- HOW TO COMPLETE THIS TASK
Below are the records; repeat exactly their lines between the line holding "Where should I" and the line holding "Task: Click Edit selected record", inclusive, skipping the pictures.

○ ○ ○ ○ ○

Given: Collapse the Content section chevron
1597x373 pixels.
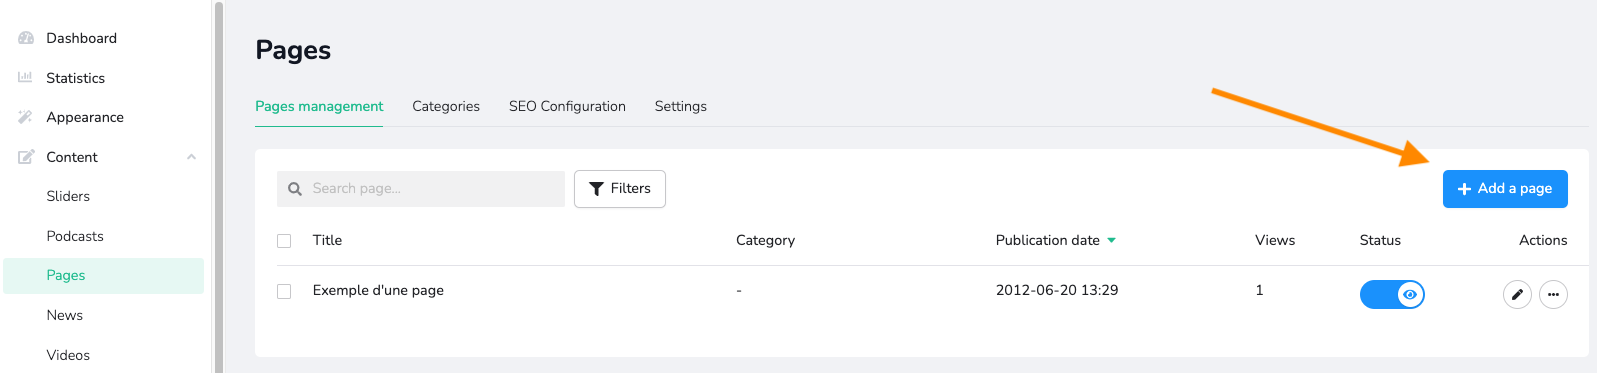Looking at the screenshot, I should tap(191, 157).
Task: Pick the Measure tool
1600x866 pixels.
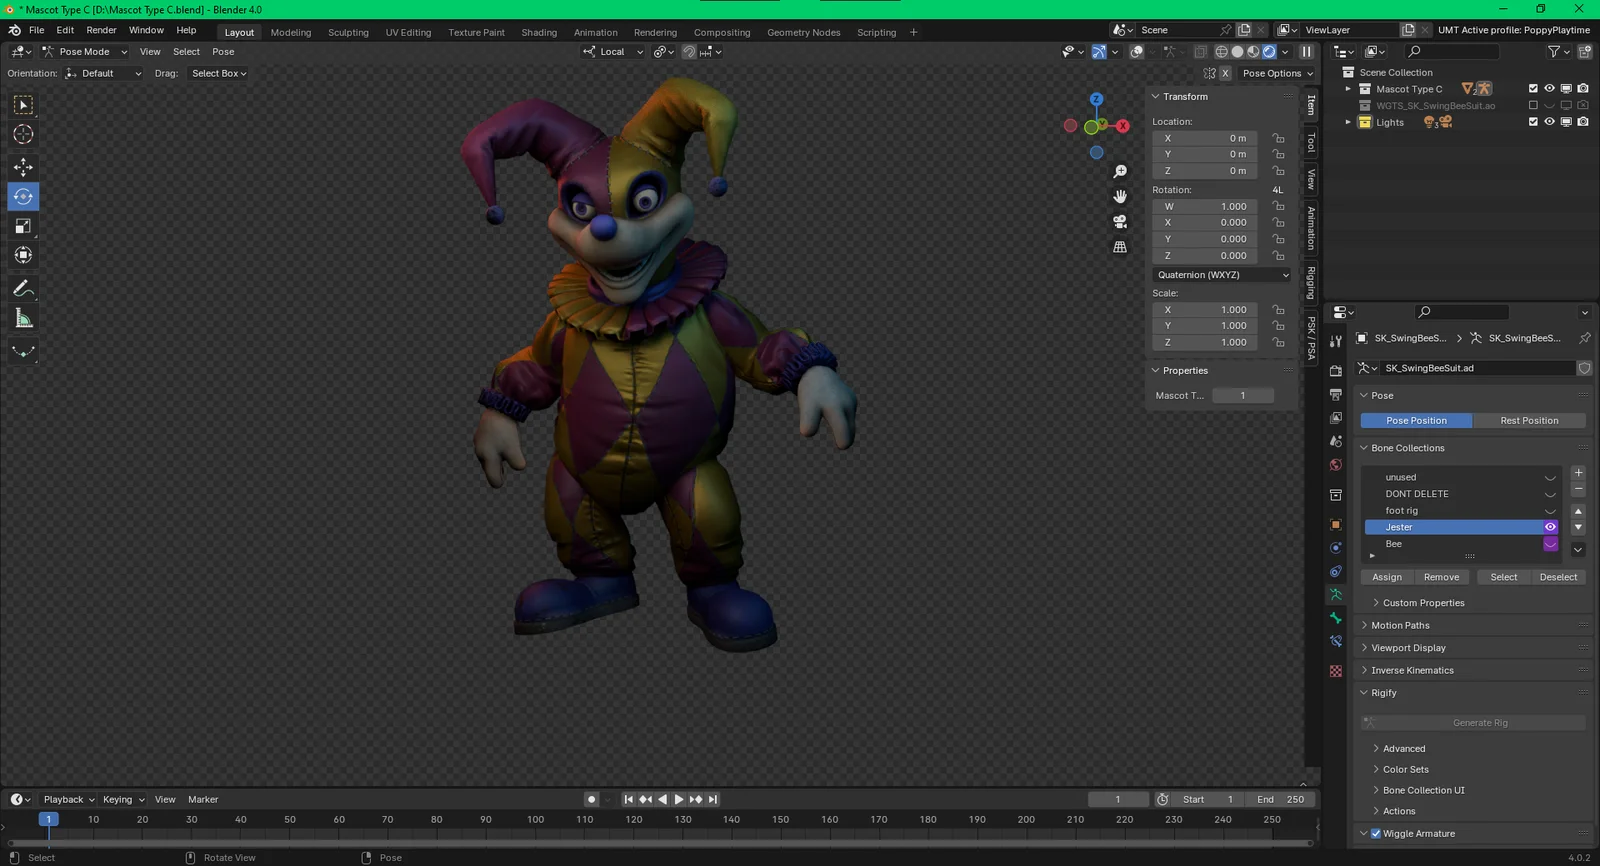Action: click(x=23, y=319)
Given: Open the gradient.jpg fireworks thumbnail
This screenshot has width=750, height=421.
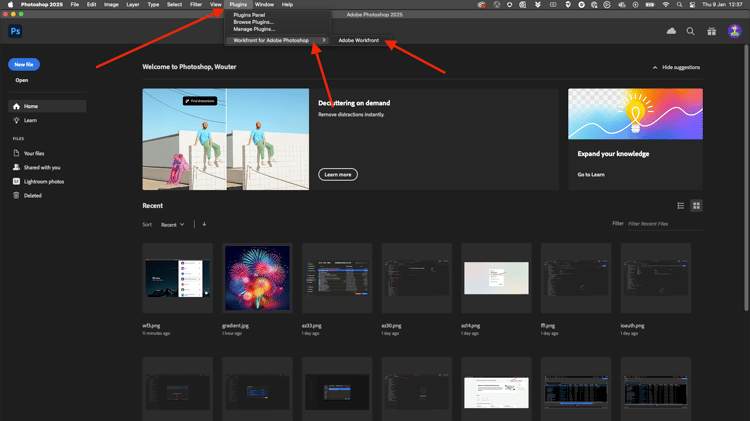Looking at the screenshot, I should pyautogui.click(x=257, y=278).
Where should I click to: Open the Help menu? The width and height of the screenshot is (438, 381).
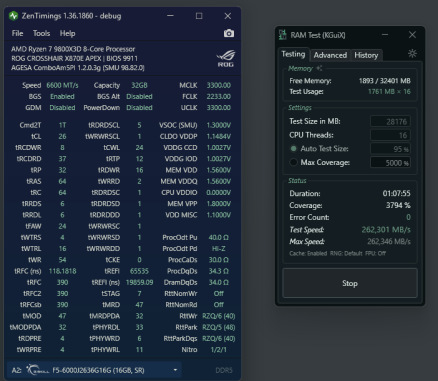pos(67,33)
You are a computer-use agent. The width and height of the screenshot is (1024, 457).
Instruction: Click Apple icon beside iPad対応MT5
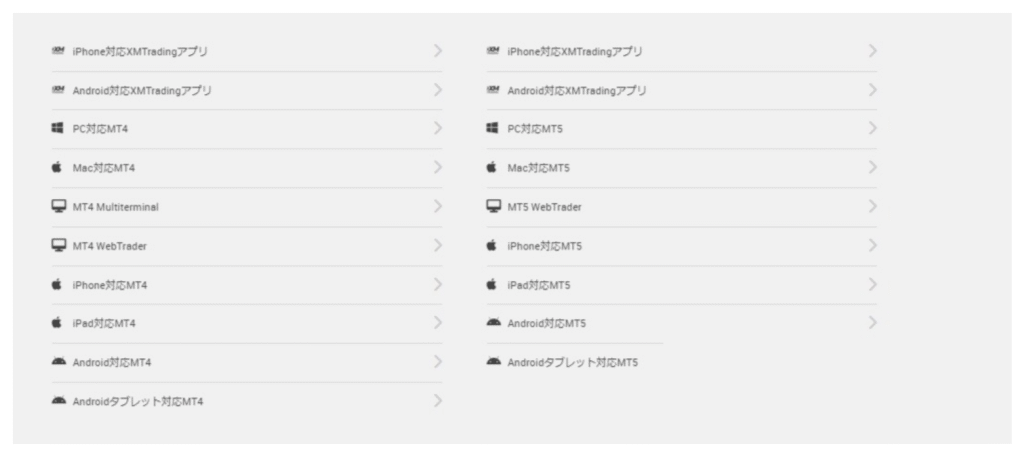pos(492,285)
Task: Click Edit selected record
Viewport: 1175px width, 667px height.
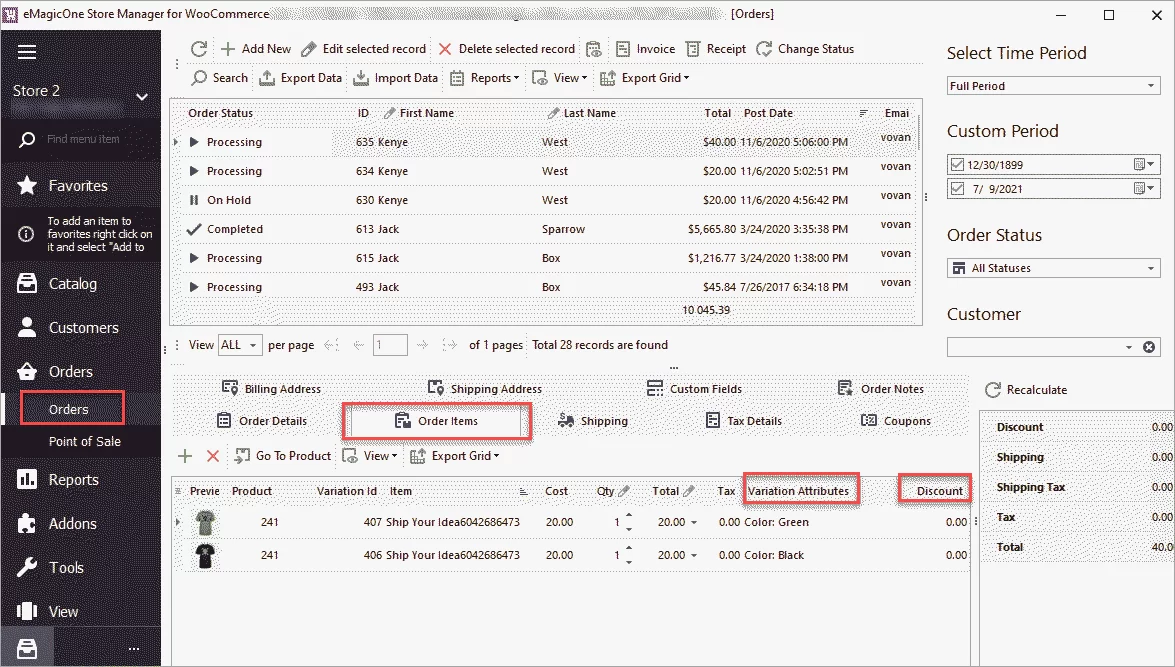Action: (x=363, y=48)
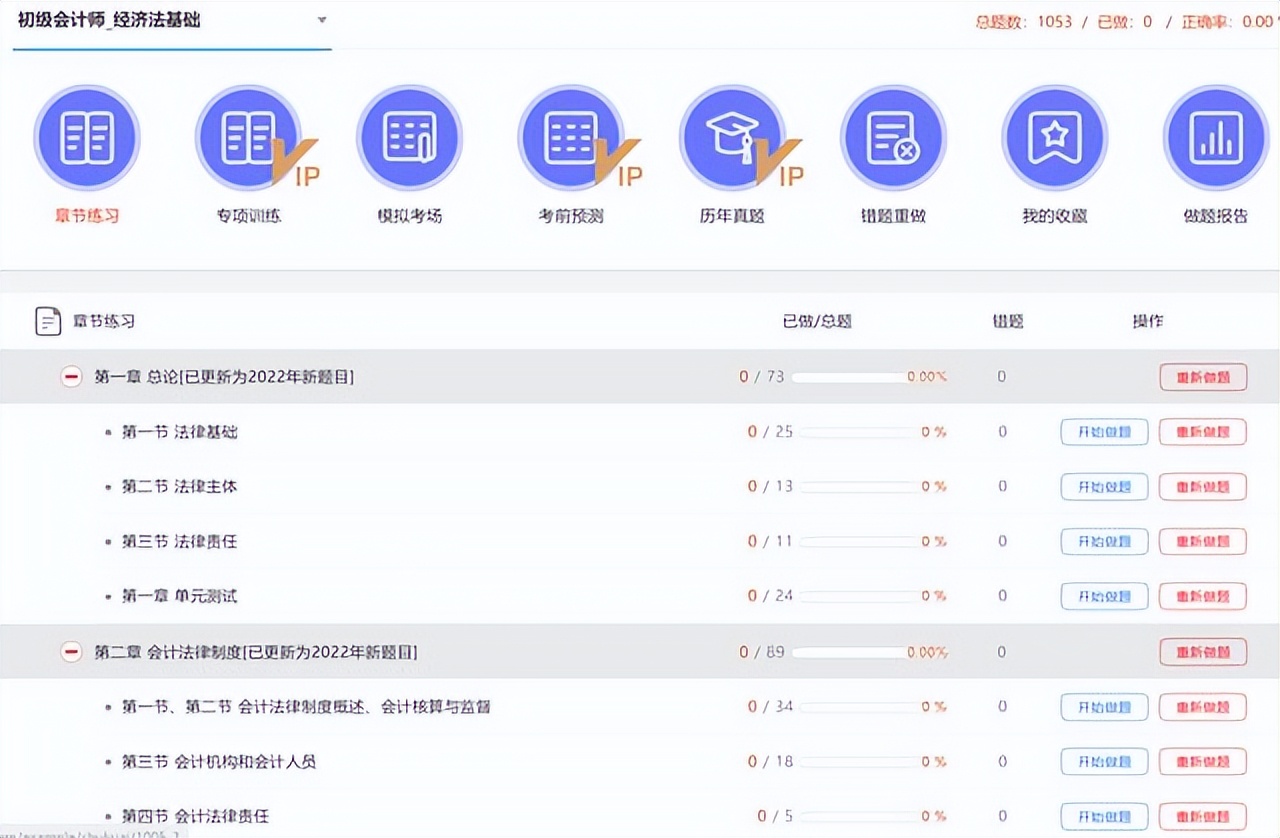Select the 专项训练 VIP training icon
Viewport: 1280px width, 838px height.
coord(248,139)

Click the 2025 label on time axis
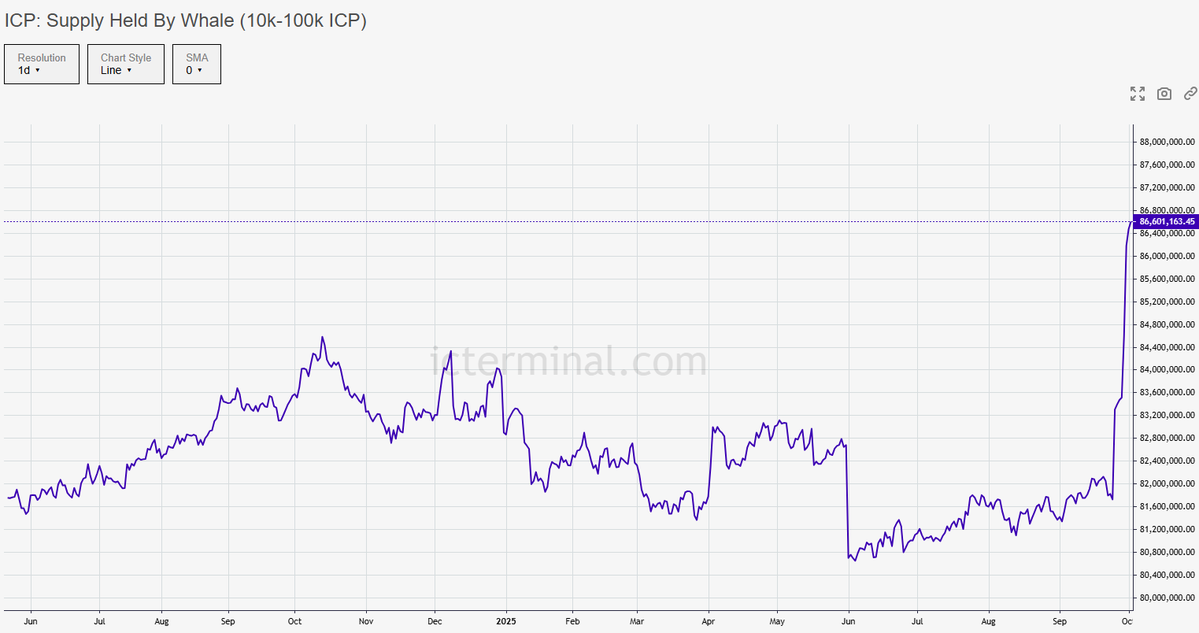[505, 622]
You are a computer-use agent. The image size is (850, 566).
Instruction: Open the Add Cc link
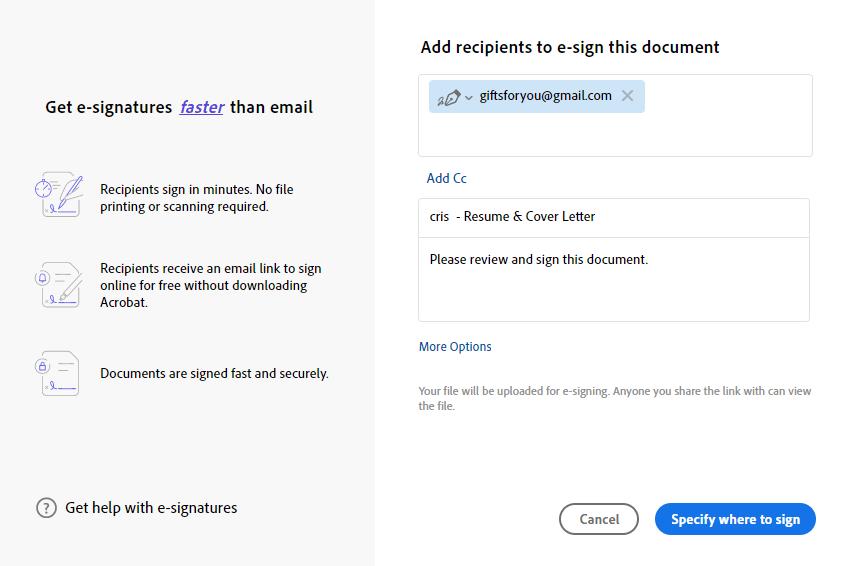pyautogui.click(x=446, y=178)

○ ○ ○ ○ ○

- EXERCISE SOLUTION
Where should I click to: Open the Help menu? The width and height of the screenshot is (438, 381).
pos(67,33)
You are a computer-use agent. The width and height of the screenshot is (1024, 457).
Instruction: Click Apple icon beside iPad対応MT5
pos(492,285)
Task: Click Edit selected record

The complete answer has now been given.